| Goal of the exercise |
Read through the data below and state how many of its lines contain the word "Select", adding nothing.

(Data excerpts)
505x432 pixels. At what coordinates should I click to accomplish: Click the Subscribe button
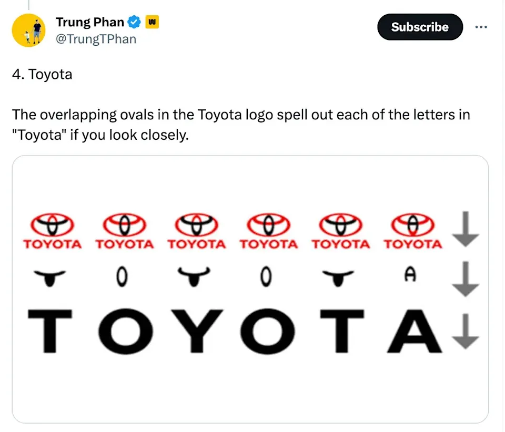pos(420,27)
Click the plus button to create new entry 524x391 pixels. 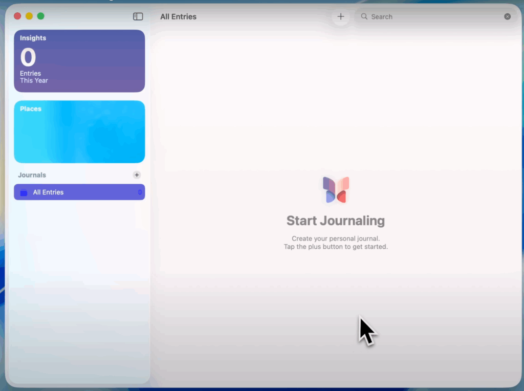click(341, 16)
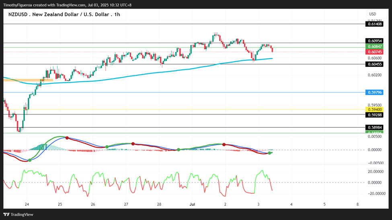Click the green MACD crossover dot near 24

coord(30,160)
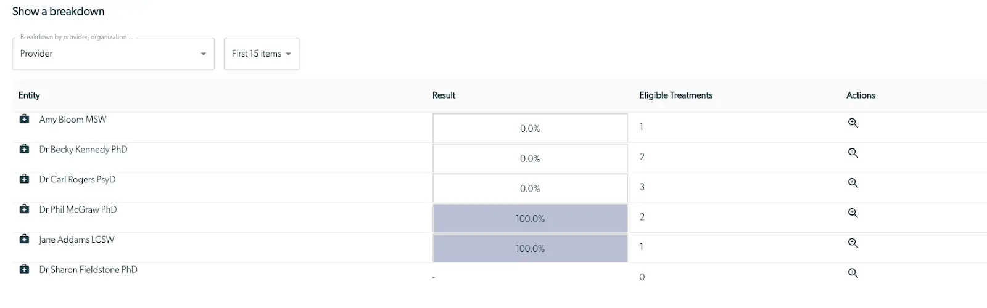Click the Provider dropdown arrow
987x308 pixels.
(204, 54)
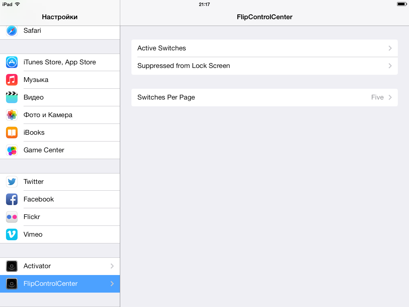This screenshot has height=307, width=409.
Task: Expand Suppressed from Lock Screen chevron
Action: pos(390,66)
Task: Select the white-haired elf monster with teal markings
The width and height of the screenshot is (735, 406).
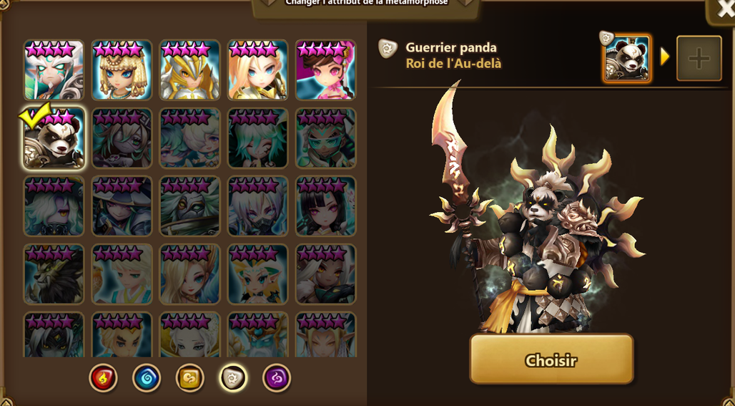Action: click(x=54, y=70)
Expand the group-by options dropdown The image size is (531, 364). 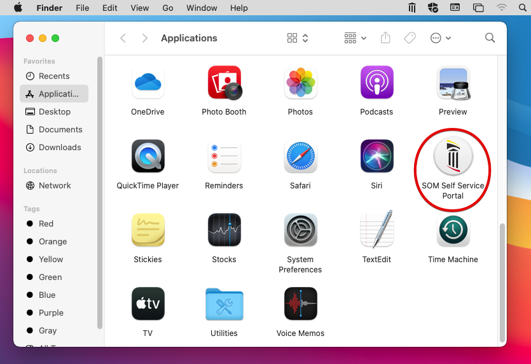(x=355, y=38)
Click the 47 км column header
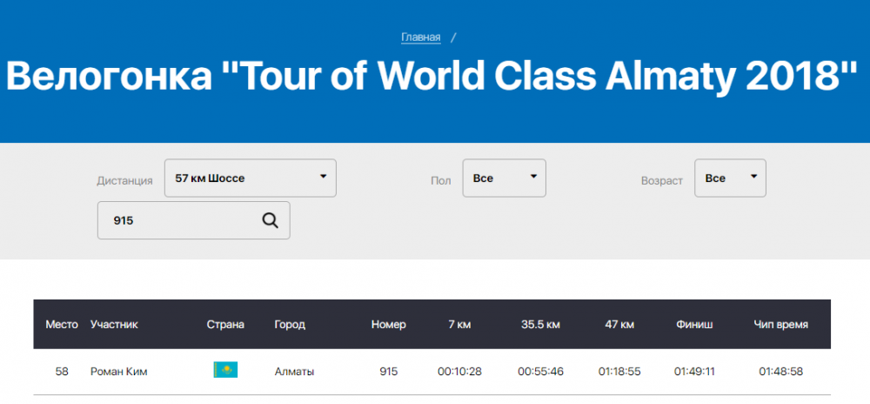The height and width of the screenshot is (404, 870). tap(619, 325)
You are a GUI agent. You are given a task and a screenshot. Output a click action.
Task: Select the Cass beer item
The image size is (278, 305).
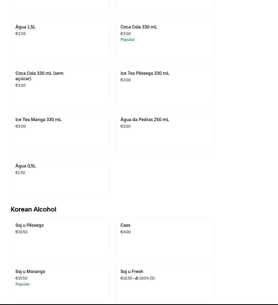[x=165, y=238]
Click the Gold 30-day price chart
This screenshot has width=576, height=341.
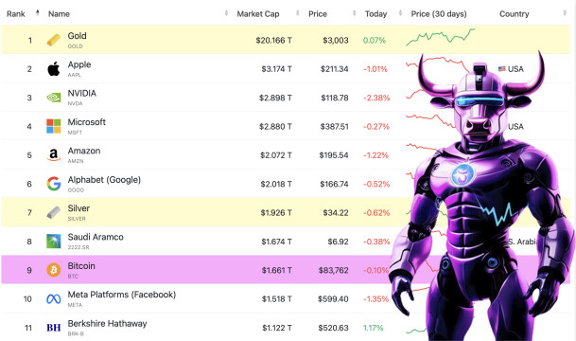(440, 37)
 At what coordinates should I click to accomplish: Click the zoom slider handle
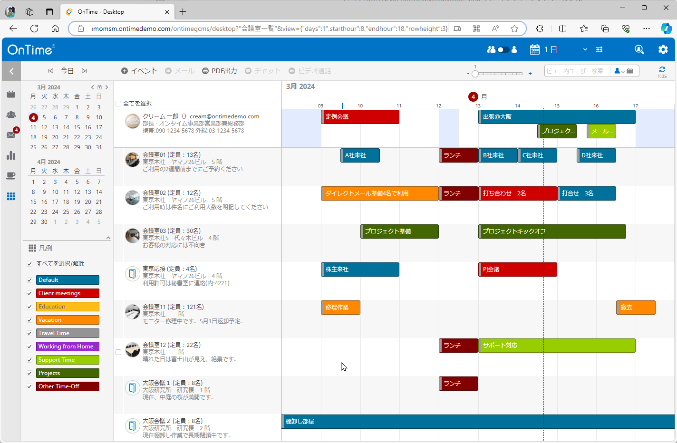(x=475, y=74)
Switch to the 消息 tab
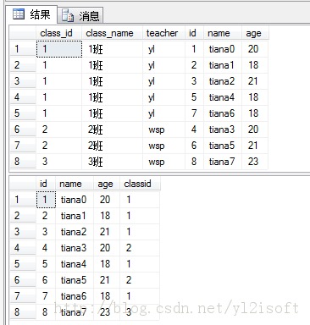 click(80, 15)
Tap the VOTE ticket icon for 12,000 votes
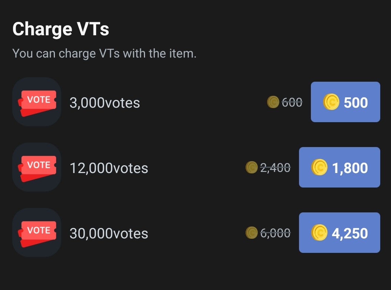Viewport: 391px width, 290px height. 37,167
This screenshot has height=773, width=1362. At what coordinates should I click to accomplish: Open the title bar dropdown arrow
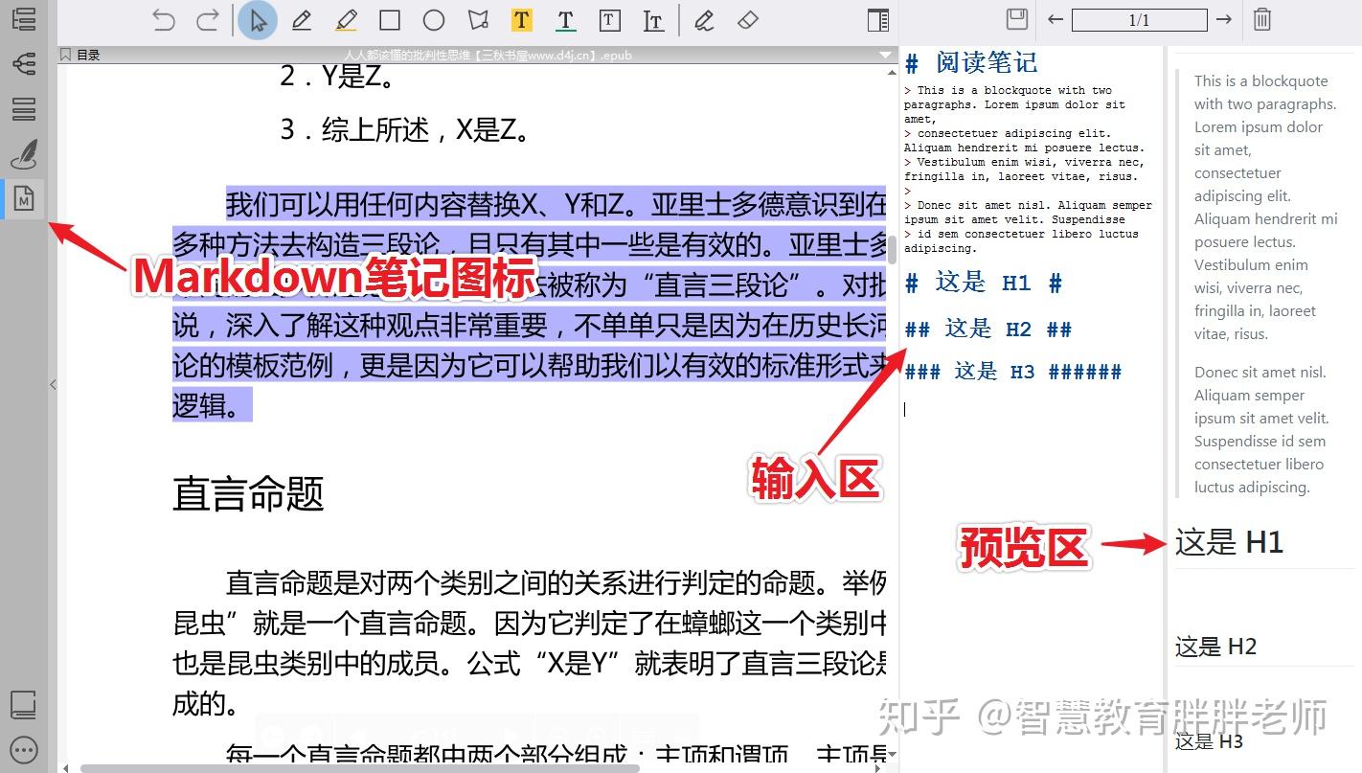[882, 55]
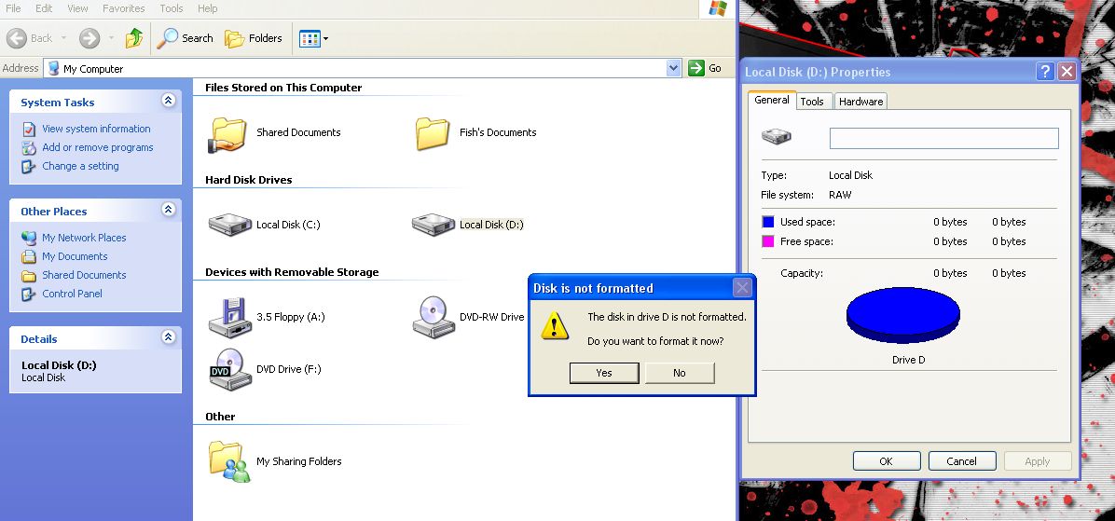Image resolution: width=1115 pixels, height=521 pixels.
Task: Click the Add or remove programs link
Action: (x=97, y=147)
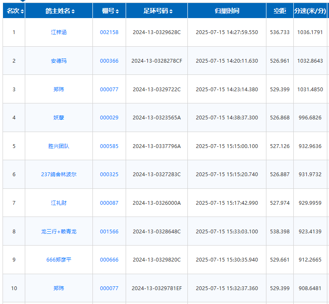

| Answer to the problem |
2